After standing for three hours to check our bags, then having our shoes inspected for bombs (the only ones they might find at that stage were stink bombs), and inspecting my son's bottle of milk for explosives, scanning my nether regions for anything else that might explode, hauling me out of the security lineup to swab my hands for explosive residue causing everyone to stare at me like I was a criminal, finding several bottles of water in our carry-on bags after we told security we didn't have any liquids, and then pronouncing my name wrong when they welcomed me on board you could understand why I was a bit shifty.
Now I consider myself to be a so-so flyer, but with all the checks and standing in line it doesn't help the experience one bit. Neither do the odd-shaped and narrow seats on the plane.
However, I get on the plane and do what I have to do.
I might not dislike it so much if the seats were in any way appropriate for sitting in, especially after the security hell I just went through. Yeah the seats may be OK for an hour or so, as long as you don't weigh more than 180 pounds and if you have really short legs for your height, but if you have to go on any sort of a longer flight and are of average or larger size it is a real pain, in the neck, the legs, the butt and the back.
Trying to get comfortable for a transcontinental flight is like jumping into a bag of cats and having someone play the soundtrack from Cujo.
I could probably handle the tiny leg room and the arm rests leaving red marks on my ribs, but it is my total inability to sleep on a plane that kills me.
To make matters worse, when I am on these flights I am accompanied by my wife and nine-year-old son, neither of whom seems to have enough room in their seats even though both of them is only about half my size.
On the way back from England - after everyone had ploughed their way through the wonderfully appetizing airplane food and had subsequently fallen asleep - me, being the insomniac that I am, was getting more and more agitated because I was so uncomfortable in my seat and there was absolutely no way I could fall asleep.
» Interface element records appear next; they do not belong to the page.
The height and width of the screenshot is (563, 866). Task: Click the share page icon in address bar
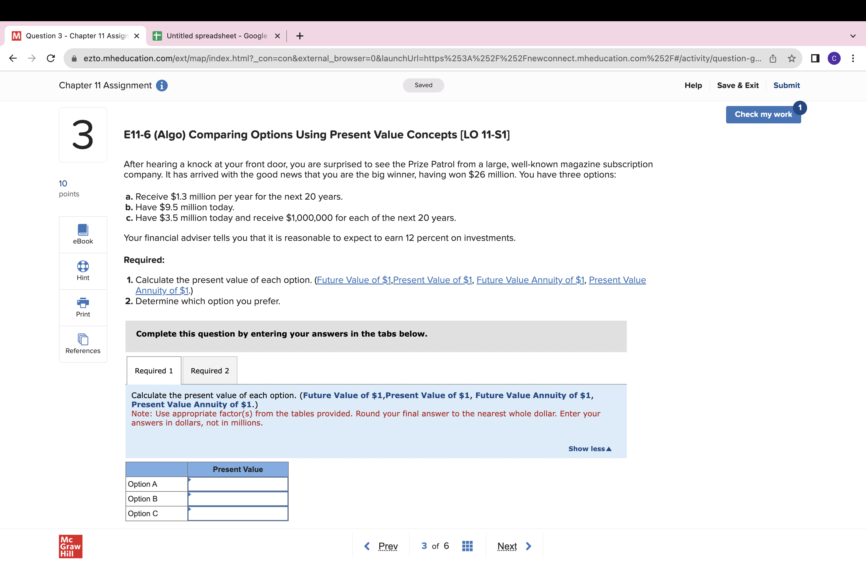coord(772,59)
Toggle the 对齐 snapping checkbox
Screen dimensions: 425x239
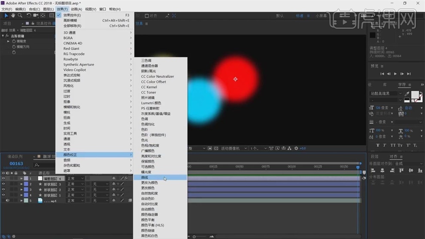click(x=147, y=16)
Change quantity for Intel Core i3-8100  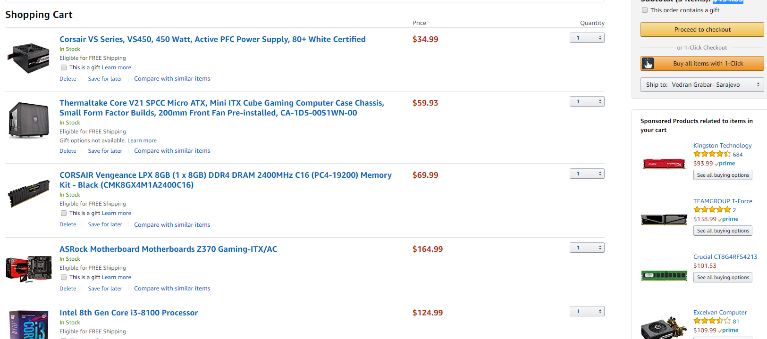click(x=587, y=311)
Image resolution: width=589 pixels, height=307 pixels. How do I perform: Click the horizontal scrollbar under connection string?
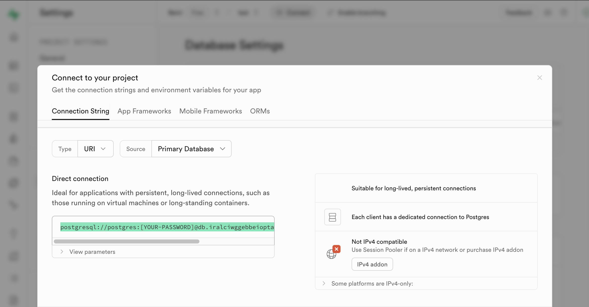click(x=127, y=241)
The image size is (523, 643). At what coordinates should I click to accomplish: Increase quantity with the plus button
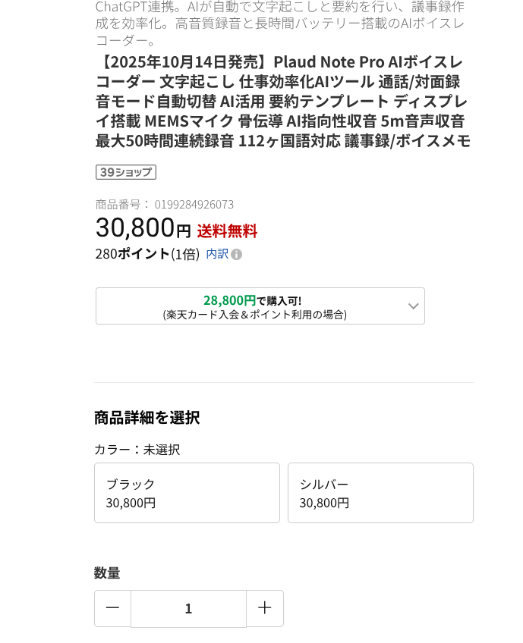(265, 608)

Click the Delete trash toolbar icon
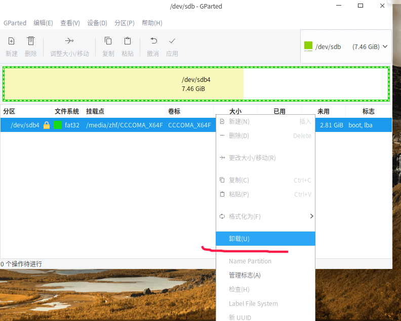tap(31, 41)
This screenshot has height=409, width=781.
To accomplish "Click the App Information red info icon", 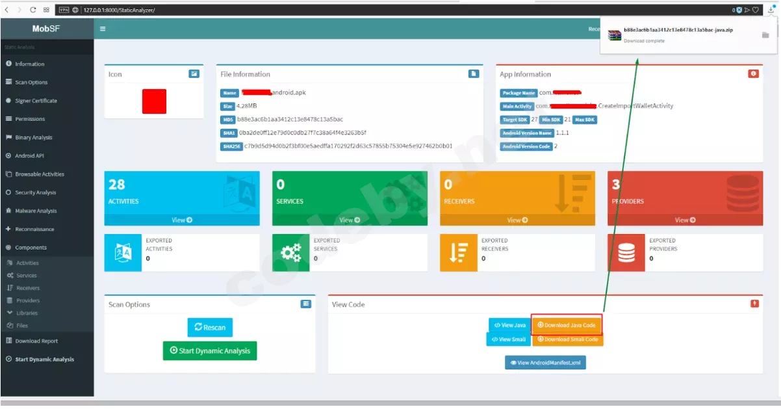I will pos(753,74).
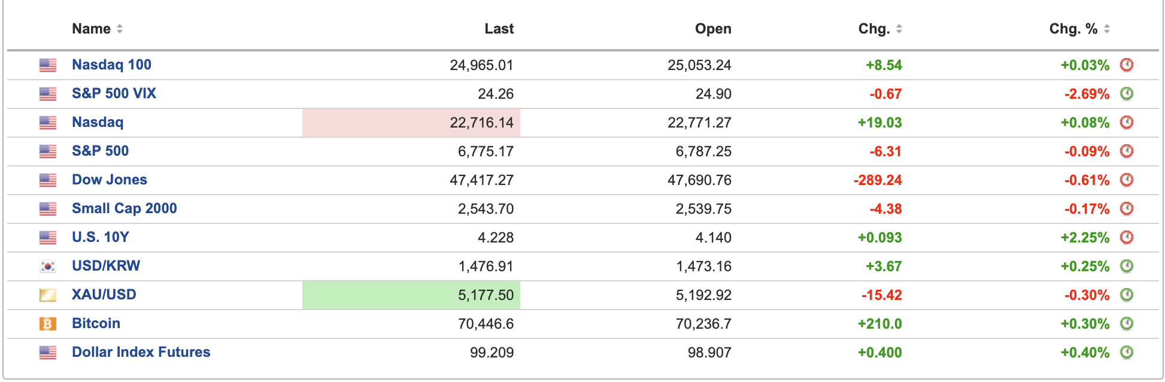Click the Bitcoin orange logo icon
1165x382 pixels.
(x=48, y=324)
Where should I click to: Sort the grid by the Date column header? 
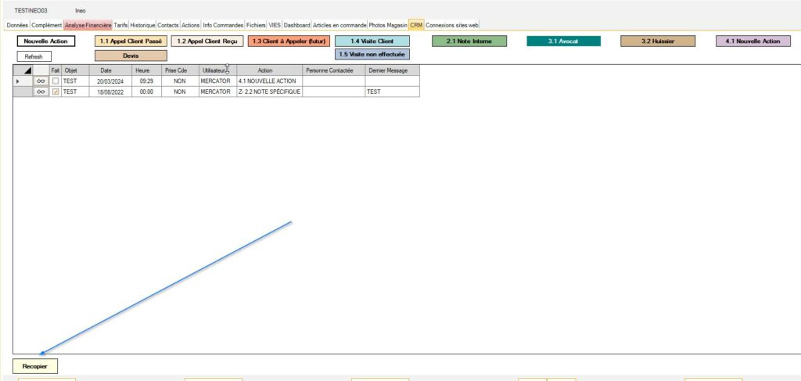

So I got up and decided to walk around the plane for a while.
Up one aisle down the other. Back up the aisle and back down the other on occasion making faces at the odd child that was still awake. I'm not sure what the cabin crew thought especially when I started stretching at the back of the plane.
On about my 17th lap I thought I should probably go back to my seat as the cabin crew were starting to give me weird looks and I thought I saw one of them reach for the handcuffs.
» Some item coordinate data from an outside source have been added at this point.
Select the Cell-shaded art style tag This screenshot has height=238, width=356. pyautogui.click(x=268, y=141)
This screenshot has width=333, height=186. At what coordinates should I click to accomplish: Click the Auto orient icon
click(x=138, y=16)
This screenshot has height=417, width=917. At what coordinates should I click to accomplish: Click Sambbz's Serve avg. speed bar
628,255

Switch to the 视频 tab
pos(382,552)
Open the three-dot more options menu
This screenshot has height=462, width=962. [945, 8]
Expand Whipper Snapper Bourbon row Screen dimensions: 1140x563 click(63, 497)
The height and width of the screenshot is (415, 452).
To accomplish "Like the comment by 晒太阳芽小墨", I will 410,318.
By the time we got back to Vancouver I think I had walked roughly 7,000 of the 7,343 kilometres.
When I got back to my seat I noticed my lovely wife was sprawled across both seats fast asleep, snoring so loud it drowned out the annoying hum from the engines outside.
So I end up sitting on the armrest for the next four hours taking intermittent walks around the plane to relieve my sore butt cheeks and spreading the walks far enough apart that I don't arouse any suspicions from the cabin crew. Being strapped to a seat in my condition would have been a recipe for disaster. I'm sure I would have ended up speaking in tongues, although maybe a nice doctor on board could have sedated me.
On arrival at Vancouver my legs were tired, my butt cheeks were sore, I was sweaty, I was so tired I thought my body was going to start to shut down just to keep my little brain going.
And then my chipper wife wakes up fresh as a daisy and asks if we are there yet.